Lot 90
PITSEOLAK ASHOONA (1904-1983)
Note:
This simple yet powerful image of an Inuit woman illustrates the artist and printmaker’s attention to detail and artistry. There is a sense of movement evident in what would otherwise be a static portrait. This sense is facilitated not only by the tilt of the woman’s head but by the intersecting lines of the voluminous parka, facial tattoos and features.
Pitseolak describes the tradition of facial tattoos, “Many of the woman had tattoo marks on their faces and my mother had them, too. They used to do it with a needle and caribou thread soaked in oil and soot from the kudlik - the seal oil lamp.

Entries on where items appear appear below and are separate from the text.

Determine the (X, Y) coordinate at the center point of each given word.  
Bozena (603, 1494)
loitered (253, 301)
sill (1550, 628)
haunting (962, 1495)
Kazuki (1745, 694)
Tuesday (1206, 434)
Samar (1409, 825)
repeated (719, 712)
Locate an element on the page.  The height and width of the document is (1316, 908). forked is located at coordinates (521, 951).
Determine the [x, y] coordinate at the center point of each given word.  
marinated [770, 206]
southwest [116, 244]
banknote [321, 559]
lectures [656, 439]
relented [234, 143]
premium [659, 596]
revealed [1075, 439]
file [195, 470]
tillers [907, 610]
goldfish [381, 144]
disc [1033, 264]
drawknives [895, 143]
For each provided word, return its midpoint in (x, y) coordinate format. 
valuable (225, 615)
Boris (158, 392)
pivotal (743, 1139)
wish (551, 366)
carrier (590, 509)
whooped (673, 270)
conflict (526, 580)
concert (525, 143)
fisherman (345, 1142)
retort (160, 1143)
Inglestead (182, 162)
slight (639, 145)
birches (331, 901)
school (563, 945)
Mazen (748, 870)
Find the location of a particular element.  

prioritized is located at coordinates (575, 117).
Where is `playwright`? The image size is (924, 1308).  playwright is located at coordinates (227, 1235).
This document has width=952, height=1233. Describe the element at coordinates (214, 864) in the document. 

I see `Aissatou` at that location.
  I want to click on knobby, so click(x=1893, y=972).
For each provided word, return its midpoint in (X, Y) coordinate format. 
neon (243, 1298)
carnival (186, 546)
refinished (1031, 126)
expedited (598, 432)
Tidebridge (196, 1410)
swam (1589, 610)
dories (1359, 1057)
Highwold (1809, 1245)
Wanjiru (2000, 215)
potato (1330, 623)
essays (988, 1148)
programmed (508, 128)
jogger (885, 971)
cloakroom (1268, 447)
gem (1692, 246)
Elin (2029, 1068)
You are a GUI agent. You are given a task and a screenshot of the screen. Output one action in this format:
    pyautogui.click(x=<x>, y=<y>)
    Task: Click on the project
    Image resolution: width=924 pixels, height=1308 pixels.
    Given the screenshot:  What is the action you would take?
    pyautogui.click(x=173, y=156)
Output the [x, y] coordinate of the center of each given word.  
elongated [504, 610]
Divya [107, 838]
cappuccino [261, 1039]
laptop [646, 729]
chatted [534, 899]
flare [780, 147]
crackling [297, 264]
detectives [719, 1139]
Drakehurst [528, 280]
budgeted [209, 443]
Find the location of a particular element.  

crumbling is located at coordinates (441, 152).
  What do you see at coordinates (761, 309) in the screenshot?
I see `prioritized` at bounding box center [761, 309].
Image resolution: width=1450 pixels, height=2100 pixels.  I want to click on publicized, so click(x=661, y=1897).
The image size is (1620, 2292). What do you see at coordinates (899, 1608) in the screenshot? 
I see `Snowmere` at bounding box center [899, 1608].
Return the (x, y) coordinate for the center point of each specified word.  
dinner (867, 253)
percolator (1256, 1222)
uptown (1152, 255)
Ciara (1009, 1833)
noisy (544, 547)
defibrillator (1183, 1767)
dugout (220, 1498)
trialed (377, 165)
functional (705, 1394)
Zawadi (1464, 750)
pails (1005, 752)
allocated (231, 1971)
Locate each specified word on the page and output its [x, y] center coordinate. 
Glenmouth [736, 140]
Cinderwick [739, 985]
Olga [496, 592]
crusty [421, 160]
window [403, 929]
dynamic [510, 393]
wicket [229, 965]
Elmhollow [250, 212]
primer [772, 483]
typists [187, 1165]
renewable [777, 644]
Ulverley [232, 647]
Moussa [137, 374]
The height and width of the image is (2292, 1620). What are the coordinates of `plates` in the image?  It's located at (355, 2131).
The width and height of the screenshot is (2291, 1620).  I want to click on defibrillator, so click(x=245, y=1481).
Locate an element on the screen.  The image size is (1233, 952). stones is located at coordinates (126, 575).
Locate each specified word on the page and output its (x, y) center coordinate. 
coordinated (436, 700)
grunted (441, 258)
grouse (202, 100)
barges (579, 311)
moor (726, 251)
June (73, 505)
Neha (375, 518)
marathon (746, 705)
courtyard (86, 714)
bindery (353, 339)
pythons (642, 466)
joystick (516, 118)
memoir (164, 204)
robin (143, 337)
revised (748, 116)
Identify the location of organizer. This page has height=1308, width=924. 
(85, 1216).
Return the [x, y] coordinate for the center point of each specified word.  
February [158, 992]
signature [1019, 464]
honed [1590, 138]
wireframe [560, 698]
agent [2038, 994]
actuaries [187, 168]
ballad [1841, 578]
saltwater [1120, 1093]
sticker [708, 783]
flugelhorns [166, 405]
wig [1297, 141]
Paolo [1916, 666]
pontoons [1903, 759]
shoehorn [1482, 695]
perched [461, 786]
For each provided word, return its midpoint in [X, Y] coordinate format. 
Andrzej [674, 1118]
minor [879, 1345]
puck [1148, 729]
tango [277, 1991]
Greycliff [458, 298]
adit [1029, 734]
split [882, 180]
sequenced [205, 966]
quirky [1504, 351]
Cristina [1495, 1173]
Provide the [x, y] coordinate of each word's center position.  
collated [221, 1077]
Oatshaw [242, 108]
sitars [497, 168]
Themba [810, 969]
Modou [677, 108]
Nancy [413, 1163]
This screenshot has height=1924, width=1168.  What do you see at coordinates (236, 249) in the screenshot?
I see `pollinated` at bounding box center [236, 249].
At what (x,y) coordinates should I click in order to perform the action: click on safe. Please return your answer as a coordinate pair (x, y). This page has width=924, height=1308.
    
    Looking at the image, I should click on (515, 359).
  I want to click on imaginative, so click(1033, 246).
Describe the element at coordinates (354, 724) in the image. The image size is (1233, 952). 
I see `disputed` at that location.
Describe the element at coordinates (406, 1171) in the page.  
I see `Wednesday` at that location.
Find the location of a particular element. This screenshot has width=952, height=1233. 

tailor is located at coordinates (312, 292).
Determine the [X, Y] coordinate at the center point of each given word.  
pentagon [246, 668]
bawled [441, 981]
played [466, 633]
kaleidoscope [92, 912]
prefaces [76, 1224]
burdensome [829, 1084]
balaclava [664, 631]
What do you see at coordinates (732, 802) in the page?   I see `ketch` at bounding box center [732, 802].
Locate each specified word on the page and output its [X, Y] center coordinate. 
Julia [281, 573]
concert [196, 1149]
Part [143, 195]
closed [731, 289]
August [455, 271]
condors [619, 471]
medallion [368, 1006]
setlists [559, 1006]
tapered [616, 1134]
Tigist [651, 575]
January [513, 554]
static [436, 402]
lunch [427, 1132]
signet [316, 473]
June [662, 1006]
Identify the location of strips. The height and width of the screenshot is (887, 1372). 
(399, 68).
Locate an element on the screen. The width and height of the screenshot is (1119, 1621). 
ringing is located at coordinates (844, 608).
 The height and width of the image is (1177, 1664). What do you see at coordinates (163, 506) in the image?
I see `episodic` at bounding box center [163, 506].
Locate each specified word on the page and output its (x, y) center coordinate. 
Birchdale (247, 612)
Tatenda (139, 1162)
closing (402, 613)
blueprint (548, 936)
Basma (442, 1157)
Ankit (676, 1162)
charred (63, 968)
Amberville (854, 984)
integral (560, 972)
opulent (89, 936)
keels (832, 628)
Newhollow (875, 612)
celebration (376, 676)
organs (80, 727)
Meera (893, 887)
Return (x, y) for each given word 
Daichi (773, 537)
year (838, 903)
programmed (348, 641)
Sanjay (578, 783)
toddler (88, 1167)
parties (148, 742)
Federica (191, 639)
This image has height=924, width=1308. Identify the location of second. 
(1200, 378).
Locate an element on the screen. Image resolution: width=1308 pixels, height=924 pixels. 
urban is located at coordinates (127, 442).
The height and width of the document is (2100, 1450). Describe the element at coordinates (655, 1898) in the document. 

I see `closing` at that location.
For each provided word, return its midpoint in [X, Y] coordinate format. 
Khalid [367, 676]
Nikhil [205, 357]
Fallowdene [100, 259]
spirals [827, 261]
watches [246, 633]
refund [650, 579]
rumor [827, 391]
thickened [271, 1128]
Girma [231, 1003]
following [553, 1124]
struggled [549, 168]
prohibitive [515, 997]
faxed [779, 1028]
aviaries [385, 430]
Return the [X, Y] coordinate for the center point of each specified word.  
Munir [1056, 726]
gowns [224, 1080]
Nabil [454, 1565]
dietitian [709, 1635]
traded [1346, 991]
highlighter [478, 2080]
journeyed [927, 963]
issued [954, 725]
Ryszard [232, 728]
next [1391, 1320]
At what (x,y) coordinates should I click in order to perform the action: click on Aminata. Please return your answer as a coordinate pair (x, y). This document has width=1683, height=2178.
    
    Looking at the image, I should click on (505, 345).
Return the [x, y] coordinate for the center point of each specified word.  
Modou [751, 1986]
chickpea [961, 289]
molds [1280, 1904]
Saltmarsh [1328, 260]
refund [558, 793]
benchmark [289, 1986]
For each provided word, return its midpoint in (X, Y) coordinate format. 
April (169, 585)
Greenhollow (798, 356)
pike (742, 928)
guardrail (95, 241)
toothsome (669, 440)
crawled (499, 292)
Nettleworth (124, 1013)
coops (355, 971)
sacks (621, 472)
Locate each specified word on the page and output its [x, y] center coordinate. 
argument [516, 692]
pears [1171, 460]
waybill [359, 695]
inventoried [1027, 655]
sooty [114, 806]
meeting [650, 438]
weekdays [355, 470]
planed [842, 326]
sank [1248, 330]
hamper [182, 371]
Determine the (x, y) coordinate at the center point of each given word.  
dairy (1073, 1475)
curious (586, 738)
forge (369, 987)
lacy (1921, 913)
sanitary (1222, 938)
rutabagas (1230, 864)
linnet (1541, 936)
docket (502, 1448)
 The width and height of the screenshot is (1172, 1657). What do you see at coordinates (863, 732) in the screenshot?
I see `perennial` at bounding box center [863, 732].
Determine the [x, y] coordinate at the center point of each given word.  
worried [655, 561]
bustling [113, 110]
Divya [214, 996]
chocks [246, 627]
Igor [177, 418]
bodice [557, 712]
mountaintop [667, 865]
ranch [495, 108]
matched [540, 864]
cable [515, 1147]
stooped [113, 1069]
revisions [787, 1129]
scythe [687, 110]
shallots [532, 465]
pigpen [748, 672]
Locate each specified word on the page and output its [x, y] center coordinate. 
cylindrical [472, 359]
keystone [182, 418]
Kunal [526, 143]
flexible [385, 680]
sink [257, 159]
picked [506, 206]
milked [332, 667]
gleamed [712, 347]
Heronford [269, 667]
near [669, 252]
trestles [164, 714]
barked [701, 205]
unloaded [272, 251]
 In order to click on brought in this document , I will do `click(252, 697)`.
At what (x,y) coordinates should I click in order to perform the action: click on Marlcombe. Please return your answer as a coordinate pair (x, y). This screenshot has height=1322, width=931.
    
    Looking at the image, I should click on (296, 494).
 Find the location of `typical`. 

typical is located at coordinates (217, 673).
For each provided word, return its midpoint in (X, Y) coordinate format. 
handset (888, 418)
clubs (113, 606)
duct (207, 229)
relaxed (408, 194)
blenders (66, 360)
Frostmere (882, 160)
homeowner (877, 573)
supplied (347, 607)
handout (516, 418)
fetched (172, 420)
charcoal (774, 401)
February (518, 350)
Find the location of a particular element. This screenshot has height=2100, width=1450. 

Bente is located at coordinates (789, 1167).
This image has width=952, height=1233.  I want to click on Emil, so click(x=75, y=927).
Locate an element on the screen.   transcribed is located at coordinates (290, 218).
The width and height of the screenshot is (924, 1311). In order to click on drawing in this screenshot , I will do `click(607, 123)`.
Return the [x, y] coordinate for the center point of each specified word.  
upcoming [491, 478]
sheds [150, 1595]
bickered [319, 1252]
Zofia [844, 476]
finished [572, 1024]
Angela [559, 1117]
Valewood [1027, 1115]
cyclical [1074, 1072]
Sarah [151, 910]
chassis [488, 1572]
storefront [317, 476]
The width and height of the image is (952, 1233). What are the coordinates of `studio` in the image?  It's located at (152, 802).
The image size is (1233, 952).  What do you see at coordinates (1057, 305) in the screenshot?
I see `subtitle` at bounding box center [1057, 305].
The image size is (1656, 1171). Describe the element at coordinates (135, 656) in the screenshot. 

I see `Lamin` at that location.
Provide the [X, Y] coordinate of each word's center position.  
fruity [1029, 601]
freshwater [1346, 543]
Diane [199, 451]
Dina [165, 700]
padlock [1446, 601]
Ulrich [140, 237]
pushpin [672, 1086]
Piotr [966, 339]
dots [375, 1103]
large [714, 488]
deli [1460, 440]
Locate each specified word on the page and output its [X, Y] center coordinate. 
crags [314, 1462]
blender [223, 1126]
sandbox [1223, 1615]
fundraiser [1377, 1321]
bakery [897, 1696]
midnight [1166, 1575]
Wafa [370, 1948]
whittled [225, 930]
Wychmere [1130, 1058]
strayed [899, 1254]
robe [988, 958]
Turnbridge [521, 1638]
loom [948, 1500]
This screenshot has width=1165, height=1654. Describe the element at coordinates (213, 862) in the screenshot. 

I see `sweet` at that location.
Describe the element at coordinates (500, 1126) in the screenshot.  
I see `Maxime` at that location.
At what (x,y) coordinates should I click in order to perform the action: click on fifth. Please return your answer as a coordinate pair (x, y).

They used to pull the thread through the skin and the skin would be swollen for many days.”
Inuit Women Artists, Voices from Cape Dorset, Canadian Museum of Civilization, 1994, pg. 51.
Pitseolak “later identified the woman in this image as her mother; Tattooed Woman can be viewed as an homage both to her mother and to Inuit women of earlier generations.”
“As one of her earliest prints, made from a graphite line drawing and not yet indicative of this lively character for which she would later be recognized, this elegant image is nonetheless one of Pitseolak’s best known and has become an icon of Canadian art.”
Christine Lalonde, Pitseolak Ashoona: Life & Work, Art Canada Institute, May 2015, ebook, pgs. 19 & 20.